◆ **Actions à mener**:
a. Résume l'hommage à Jean Paul en deux phrases.
b. Rédige la suite de l'hommage à Jean Paul en partant de sa dernière phrase.

Jean Paul,
Tu es mort, mais tu ne mourras pas car tu étais un oracle, un orateur, un arpenteur, un promeneur, un flâneur, un professeur, un troubadour de la pensée.
Tu passais de château en château, de maison en maison, de café en café avec ta maïeutique, tu interrogeais les enfants comme Socrate et tu caressais les chats.
Tu arrivais et tout le monde, n’importe qui devenait intelligent, avec ton esprit en boucle et arabesque, ton amour des mots.
Ce que la doxa appelle philosophe tu l’étais certes, et même diplômé. Mais ce que tout un chacun, le peuple, appelle philosophe ça tu l’étais.
Tu étais un danseur, tu fréquentais la musique qui te parlait autant que les mots.
Tu étais ce qu’on appelait au XVIIIème siècle un homme d’esprit.
C’est pour ça que tu ne mourras pas.
Depuis la terrible nouvelle de ta mort ; nous sommes convaincus et pas seulement par lâcheté convenue devant la fin, le mot fin sur ta carcasse, que tu ne mourras pas.
Mitterrand disait « je crois aux forces de l’esprit » : tu étais un esprit, de tes anecdotes innombrables surgissait de l’essentiel.
Comme ton ami Pierre Goldman auquel je ne peux m’empêcher de penser aujourd’hui tu étais un braqueur, tu avais ta loi et en même temps tu savais mieux que personne parler de la LOI COMMUNE.
Tout petit, très malade, tu es devenu immortel, tu ne pouvais, tout petit, que penser.
Et tu as passé ta vie à questionner l’un et le commun parce que chez toi il y avait de l’un, de l’unique, de l’inéluctablement unique.
Ce que les gens disent : il est unique celui-là.
Tu étais d’une langue et d’une terre et cela a donné L’odeur de la France, l’un de tes plus grands livres car, au fait, tu laisses une œuvre.
Entre Marx et Freud.
Commencé par le meilleur livre après 68, Le désir de Révolution.
Une œuvre qui se balade entre deux espaces qui sont le grand écart de ce que tu étais.
Un appartement balzacien haussmannien plein de tous les petits tracas de l’être et le bon havre du misérable tas de petits secrets qui est chacun de nous et en face : le Château de Vincennes : le lieu hugolien où le général de Gaulle espérait en 58 installer la France de même à Beaugency dans le plus petit territoire du Royaume de France ta maison collée au donjon.
Tu circulais entre la pure idée absolue : la France
Et le plus misérable de ce pays idée, ce pays concept : les Français.

◆ **Données fournies**:
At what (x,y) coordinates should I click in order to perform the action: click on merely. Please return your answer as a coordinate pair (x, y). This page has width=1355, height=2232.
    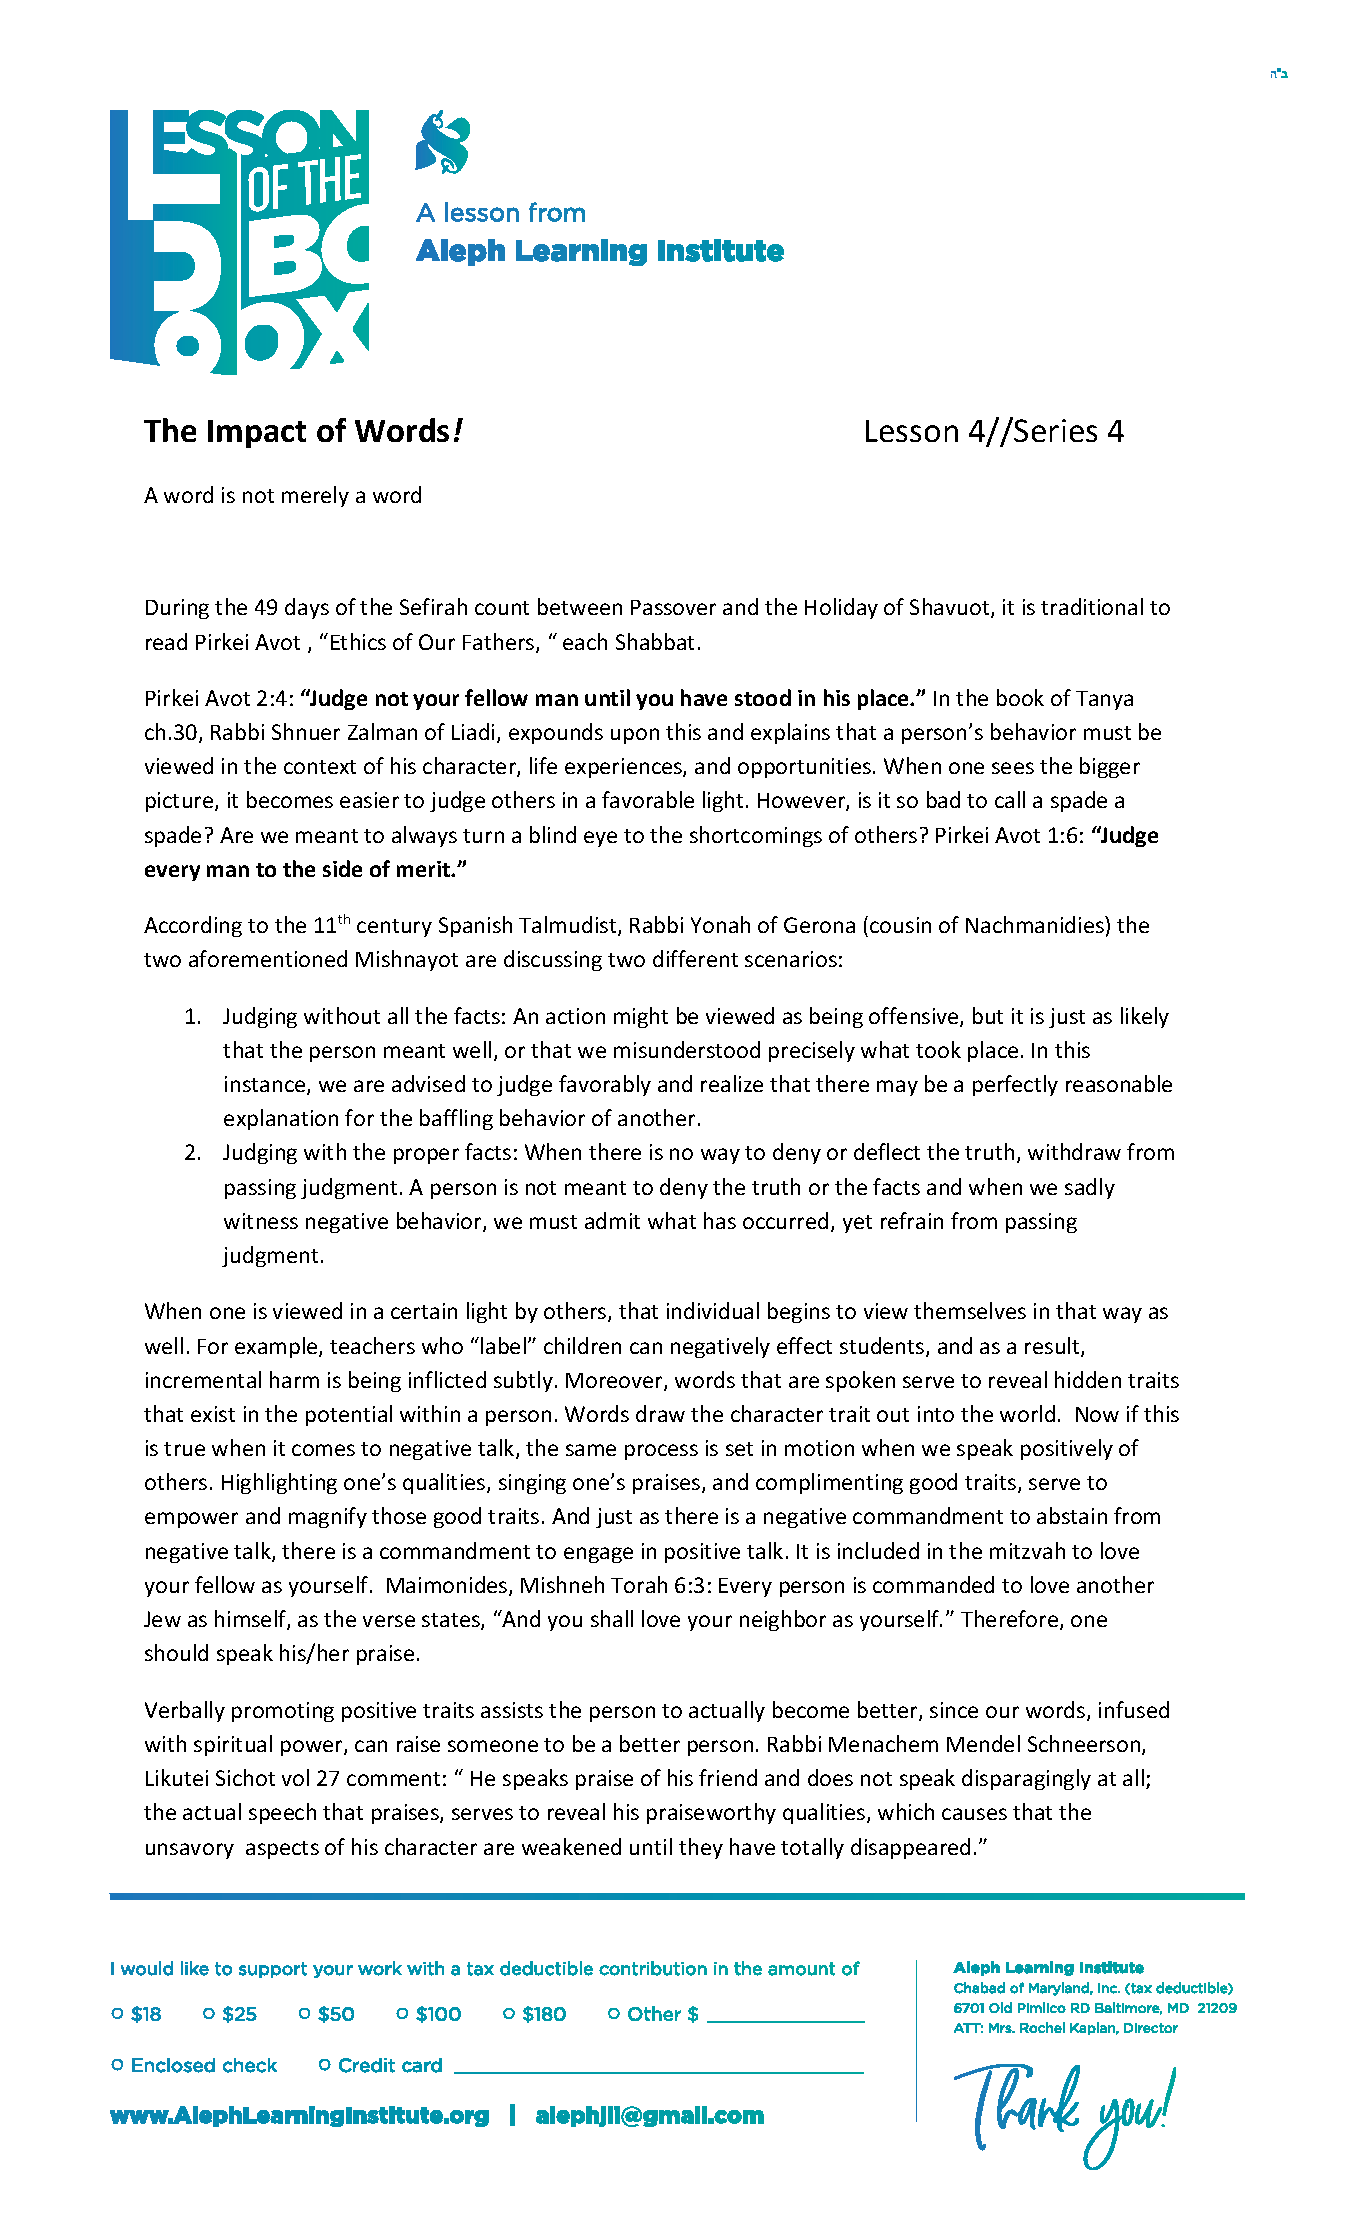
    Looking at the image, I should click on (315, 496).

◆ **Les réponses**:
a. Le texte s'adresse à Jean Paul, qui est mort, et affirme qu'il ne mourra pas parce qu'il était un philosophe au sens où le peuple l'entend et un homme d'esprit qui aimait les mots et la musique. Il laisse une œuvre située entre Marx et Freud, commencée par Le désir de Révolution et comprenant L'odeur de la France, et il circulait entre l'idée absolue de la France et les Français.

b.
Je pense qu’au-delà de ton œuvre tu as laissé d’immortels slogans, comme Desnos, comme un poète comme ce qu’on appelait au XIXème un publiciste.
En 68 que tu résumas : Chassez le Flic de votre tête et récemment avant la présidentielle de 2007 : au Mouvement de l’Utopie Concrète ; Nous sommes de millions à être seul, en passant par le Changer la vie de Vive la Révolution.
Juste pour mémoire tu resteras aussi le premier d’une longue série d’intellectuels qui sont là aujourd’hui à répondre au désir de tes amis architectes que les intellos s’intéressent à la question centrale de notre monde : habiter ensemble, question où de Sartre il n’y eut que le silence.
De cela aussi il reste une œuvre dont ton dernier livre prophétique : L’inhabitable capital.
Jean-Paul fait moi une prophétie ? Combien de fois t’ai-je posé cette question ?
Notre dernière conversation sur l’état de notre pays malheureux : il y a 15 jours.
Tu m’as dit, il est aboulique, résumons : le désir de rien
Car tu avais la liberté de prophétiser, de dire l’avenir.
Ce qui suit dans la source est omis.